Using Deep Learning to Find Beautiful Photos by Alex Miller
In this ProductTank San Francisco talk Alex Miller, one-time software engineer in the content understanding team at Yelp, gives us a case study of using machine learning (specifically deep learning) to provide a ranking system that surfaces the most beautiful photos of a business to the top of their page.
Basic Photo Ranking
You may know of Yelp as a site where users post reviews of businesses. But Alex tells us that the volume of photos is actually far greater than the number of reviews. Yelp wants to ensure the photos that best represent a business are featured at the top of a business’ page. So how do they do that?
Traditionally, Yelp used basic metadata to rank photos such as user feedback (like and votes), photo attributes (photo size, age), and clicks. While this worked up to a point, the underlying assumptions in the model were flawed. For example, a photo might get a lot of clicks because it was blurry and users wanted to see what it was. Or a photo might get a lot of likes because it was funny. But neither of these would be the best representation of the business.

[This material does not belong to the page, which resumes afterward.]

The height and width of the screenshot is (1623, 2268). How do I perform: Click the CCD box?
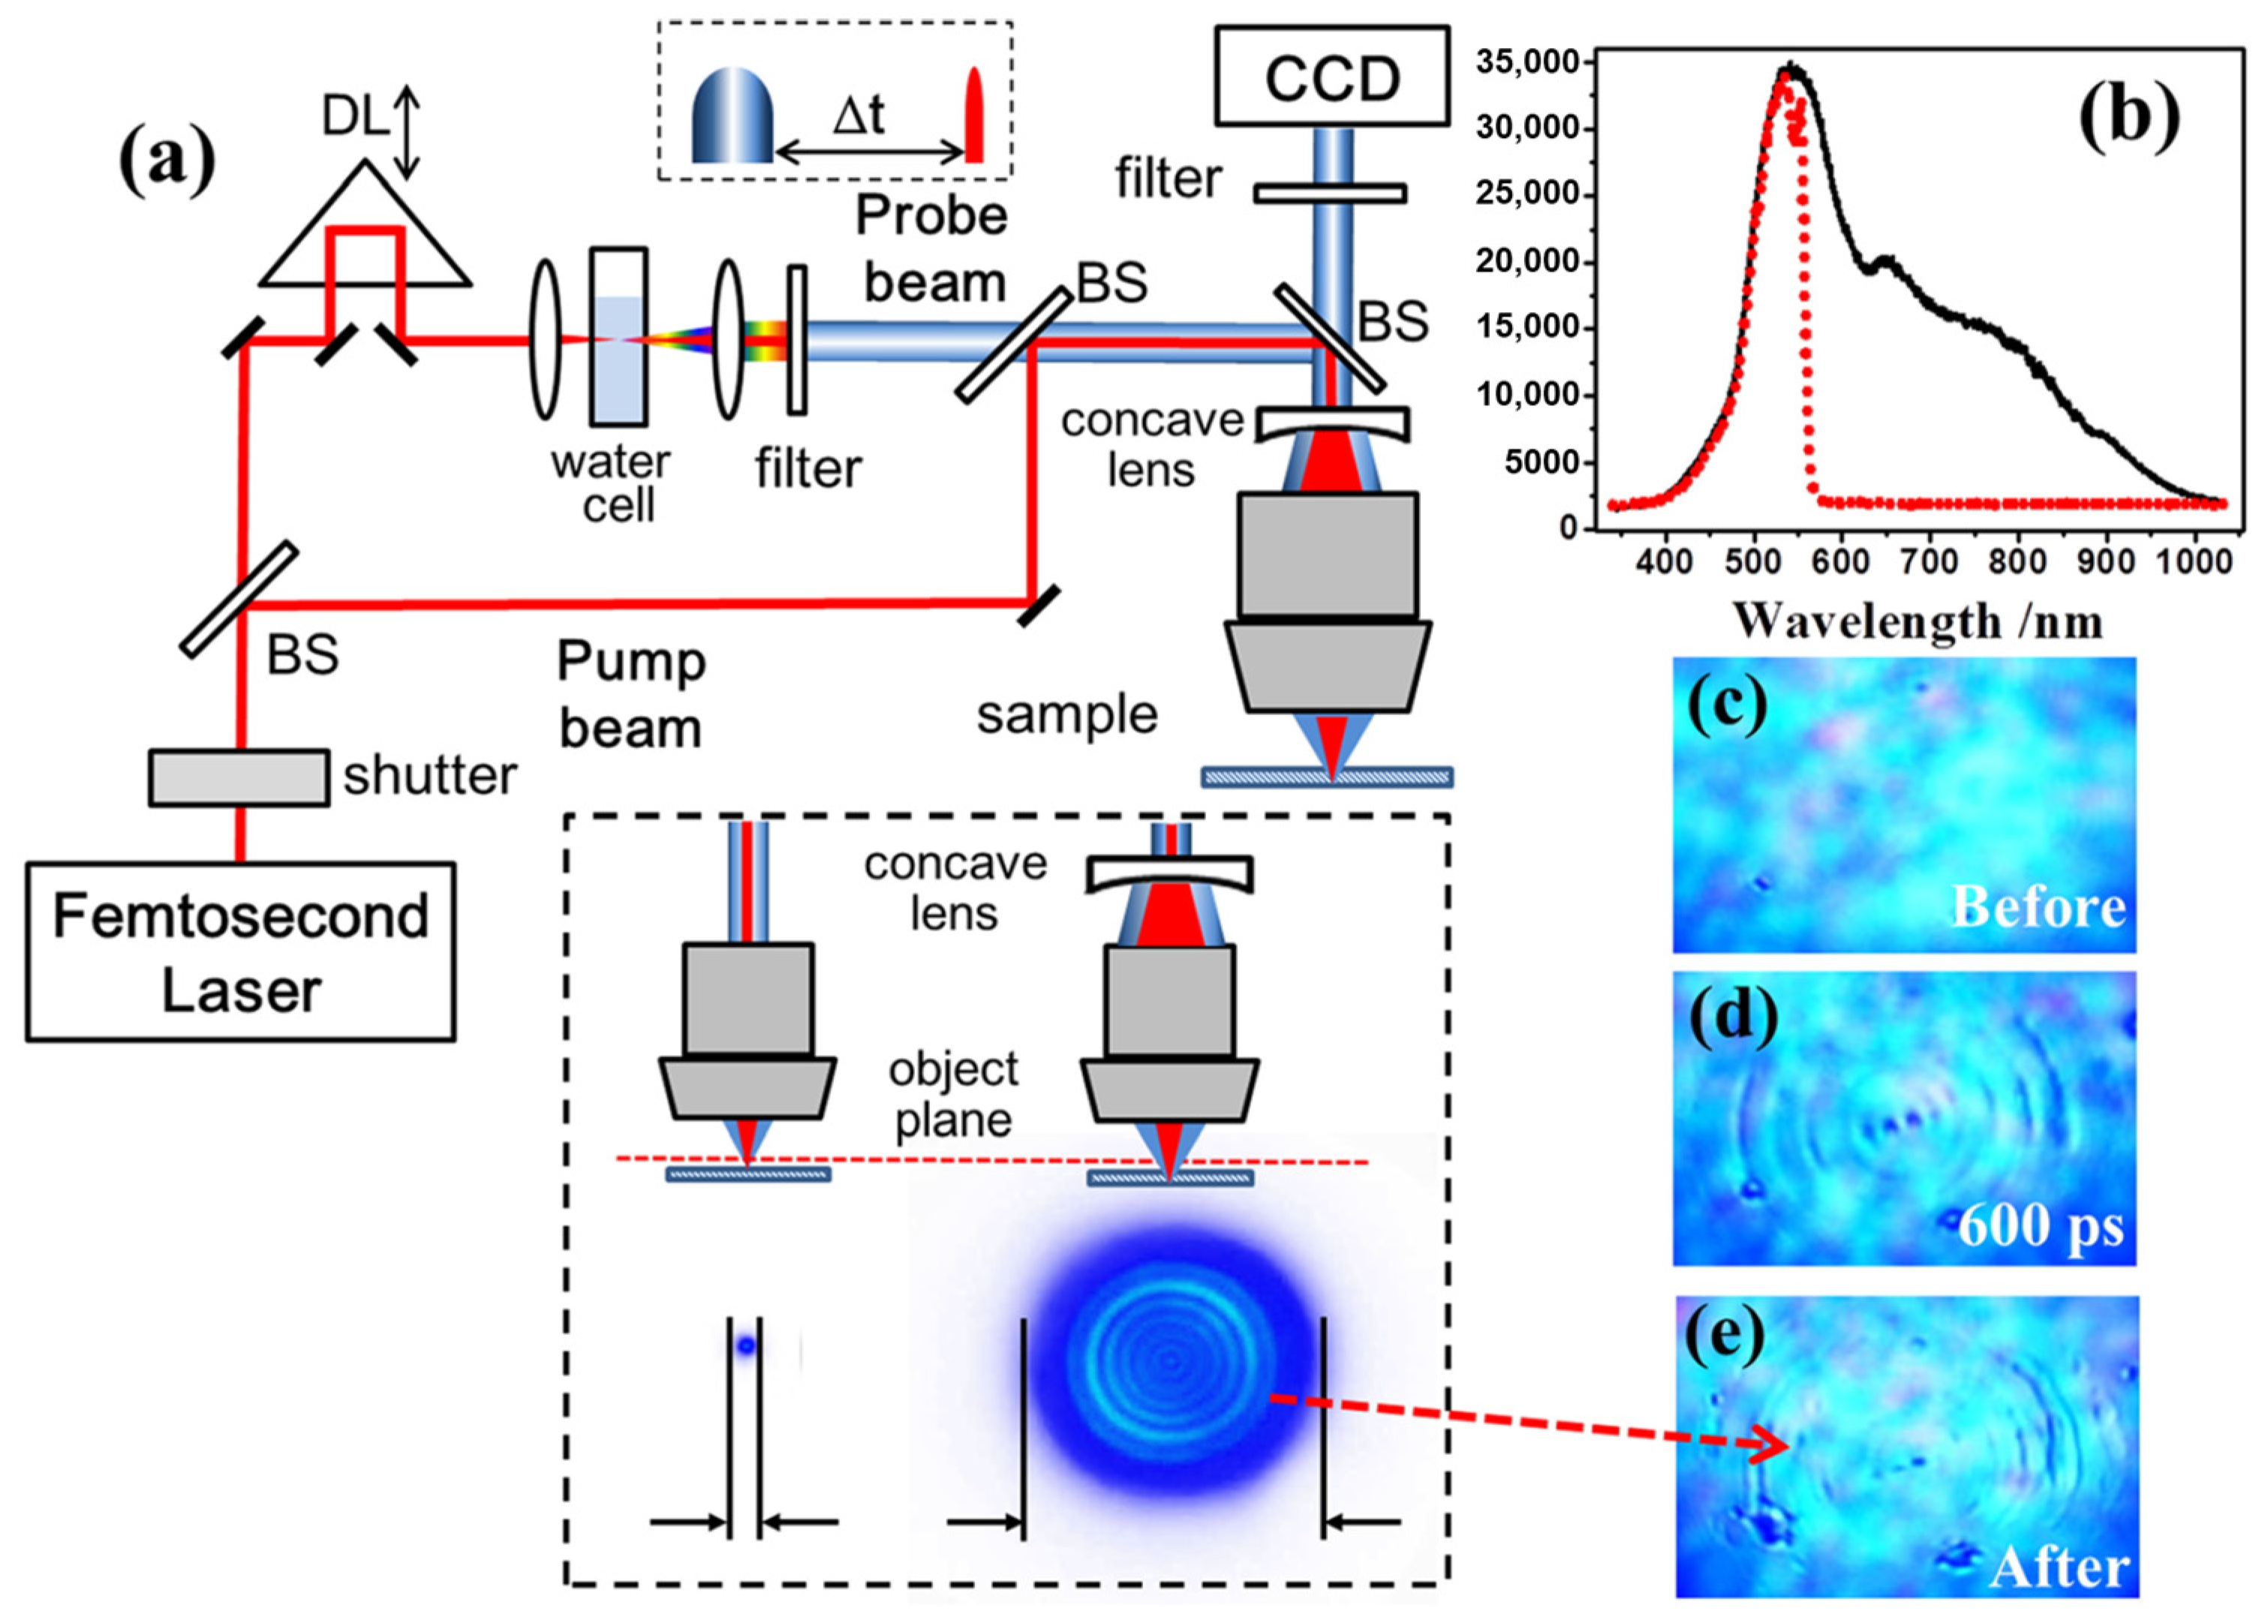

Helping the Model to Learn
Yelp was looking for a model that could better understand the quality of photos: features such as depth of field, contrast, alignment, and other characteristics that are typically present in higher quality photos. So it started using a model called a Convolutional Neural Network (CNNs) that would provide a better predictor that photo would qualify as “beautiful”.

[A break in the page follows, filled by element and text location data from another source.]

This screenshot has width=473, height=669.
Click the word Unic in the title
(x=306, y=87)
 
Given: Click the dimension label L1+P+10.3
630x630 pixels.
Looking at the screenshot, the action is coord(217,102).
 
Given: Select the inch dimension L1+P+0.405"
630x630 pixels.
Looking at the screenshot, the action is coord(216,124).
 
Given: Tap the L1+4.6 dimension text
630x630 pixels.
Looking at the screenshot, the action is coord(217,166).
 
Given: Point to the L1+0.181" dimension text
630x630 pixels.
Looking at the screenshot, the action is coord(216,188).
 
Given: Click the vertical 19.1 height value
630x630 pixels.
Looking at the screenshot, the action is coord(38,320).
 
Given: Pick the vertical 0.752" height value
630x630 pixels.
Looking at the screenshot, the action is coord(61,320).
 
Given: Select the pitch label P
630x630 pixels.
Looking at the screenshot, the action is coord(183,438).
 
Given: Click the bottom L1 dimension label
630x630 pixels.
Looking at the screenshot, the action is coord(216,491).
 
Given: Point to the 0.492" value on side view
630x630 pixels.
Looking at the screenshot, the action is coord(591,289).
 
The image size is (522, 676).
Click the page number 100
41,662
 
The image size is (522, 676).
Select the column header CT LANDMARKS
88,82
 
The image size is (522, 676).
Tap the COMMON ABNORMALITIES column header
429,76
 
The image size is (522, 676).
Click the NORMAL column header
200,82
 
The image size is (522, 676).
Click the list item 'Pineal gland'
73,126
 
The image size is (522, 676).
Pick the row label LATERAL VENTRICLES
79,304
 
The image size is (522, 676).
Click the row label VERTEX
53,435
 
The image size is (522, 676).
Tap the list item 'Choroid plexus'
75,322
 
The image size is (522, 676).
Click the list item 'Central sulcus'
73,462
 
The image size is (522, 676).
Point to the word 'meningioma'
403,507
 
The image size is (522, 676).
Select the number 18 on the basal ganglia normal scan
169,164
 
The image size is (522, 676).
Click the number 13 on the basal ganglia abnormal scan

For any well-posed machine learning problem, Alex explains that you need a model and data to train that model. Yelp had to find “gold set” of photos that it could reliably say were good and bad to help the model learn. The content understanding team found a variety of signals that helped to determine a proxy: if a photo was taken by a DSLR camera, it would be labeled as “good”. If it was a non-DSLR camera, it would be labeled as “bad”. This allowed the model to learn the characteristics it was looking for as Yelp built its quality score.
Putting the Model to Use
Now that Yelp had a fairly reliable predictor of photo quality, the content understanding team had to decide how to use it in practice. Alex talks about other considerations they had to take into account: daily batch vs. streaming evaluations of photos, APIs that would be needed by other teams to use the ranking, and filtering and diversification logic to ensure the ranking would be a feed that would best represent a business on Yelp. In the end, they were able to evaluate the results with metrics and provide an impressive improvement in their feeds using a deep learning approach to evaluate photos.